President Bush is going to begin withdrawing troops from Iraq. That no longer seems in doubt. The question is: How does he plan to do it? Which troops will come out first? How quickly? Where will they go? Under what circumstances will they be put back in? Which troops will remain, and what will they do? How will they keep a profile low enough to make the Iraqi government seem genuinely autonomous yet high enough to help deter or stave off internal threats? Who will keep the borders secure, a task for which the Iraqi army doesn't even pretend to have the slightest capability? What kinds of diplomatic arrangements will he make with Iraq's neighbors—who have their own conflicting interests in the country's future—to assure an international peace?
More to the point, does the president have a plan for all this? (The point is far from facetious; it's tragically clear, after all, that he didn't have a plan for how to fight the war if it extended beyond the collapse of Saddam.) Has he entertained these questions, much less devised some shrewd answers?

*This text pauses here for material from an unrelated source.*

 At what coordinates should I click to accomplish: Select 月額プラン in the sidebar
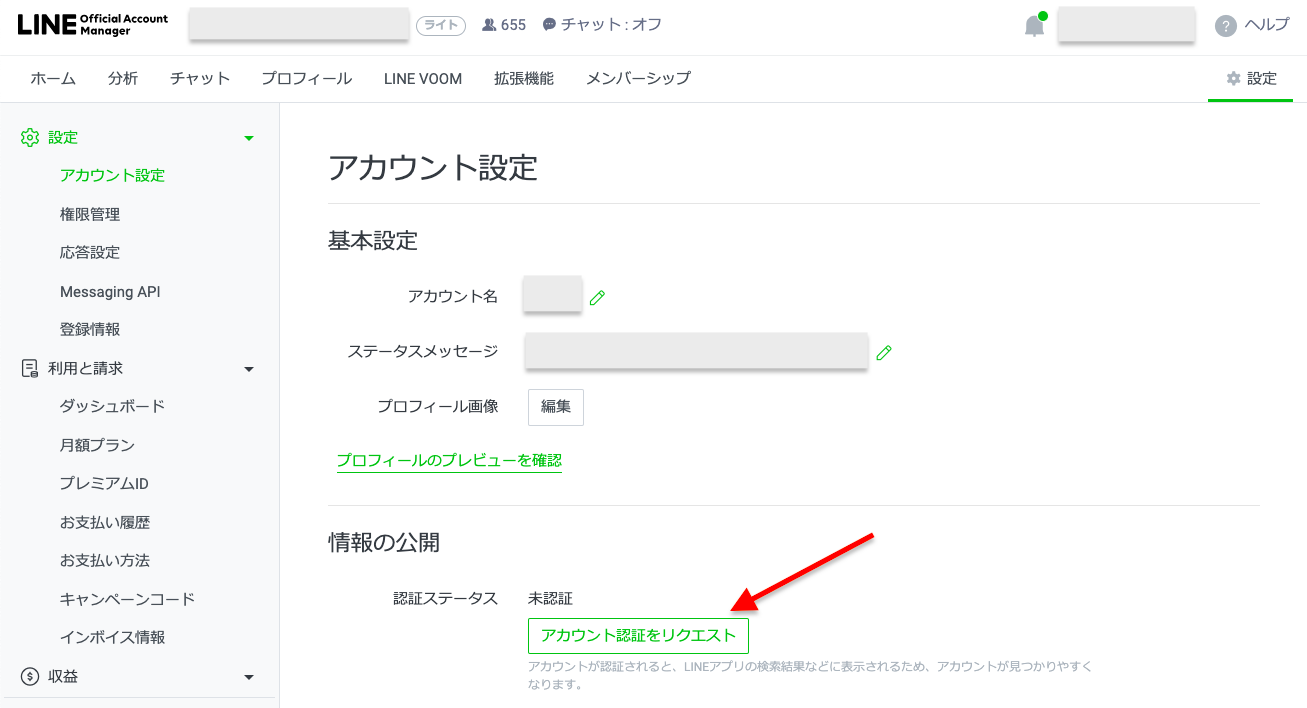click(x=97, y=445)
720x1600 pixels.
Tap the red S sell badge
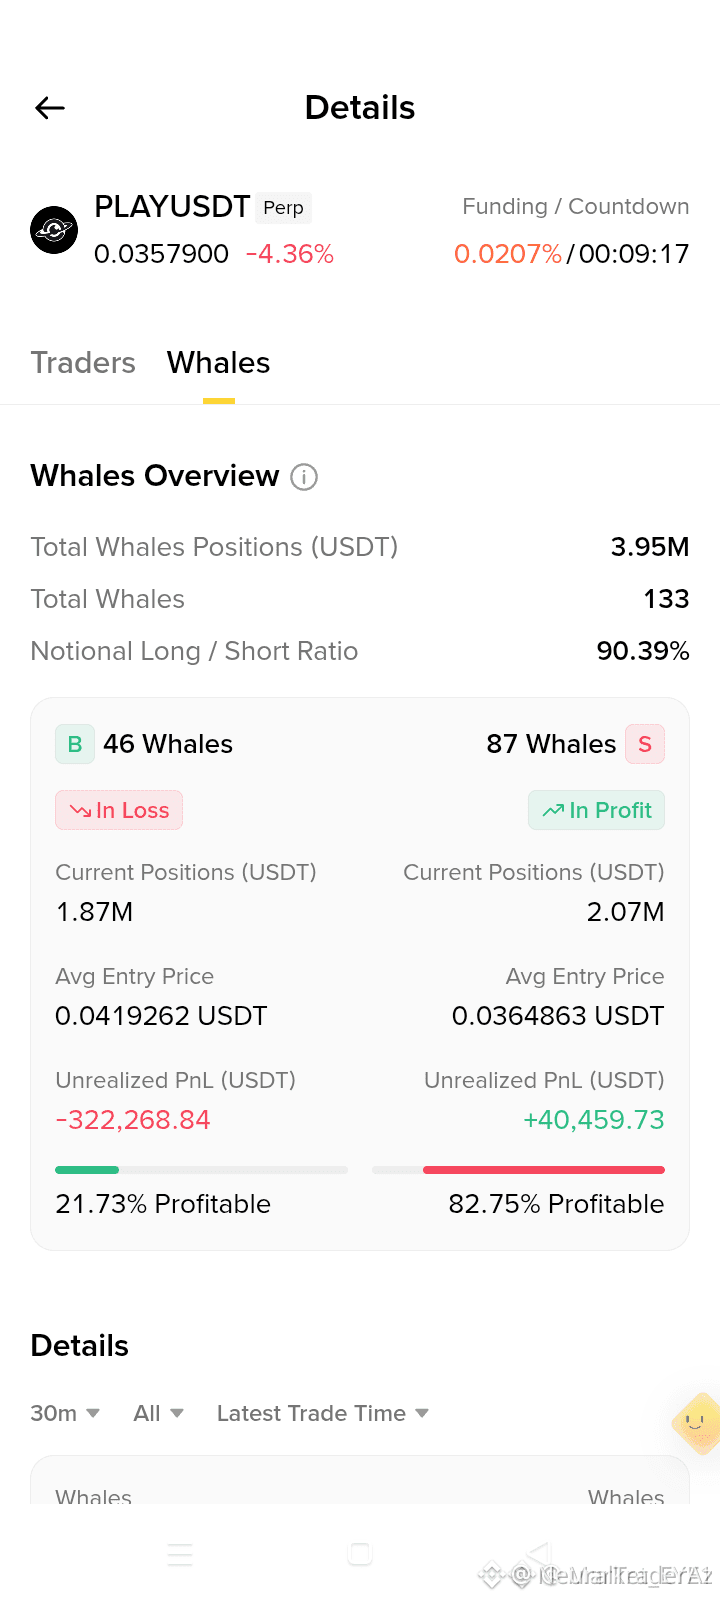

If he's serious about a withdrawal or redeployment that's strategically sensible, as opposed to politically opportune, we should hear about them in his speech Wednesday night.
Much as we couldn't control the execution of the war, we also can't control the "peace." It will be a sad thing indeed if "peace" takes the form of the current conservative favorite, the El Salvador model.
...Just on CNN they're claiming over 200,000 trained and equipped Iraqi soldiers. Right.
...Arthur suggests we may Snorkelpuffle from Iraq.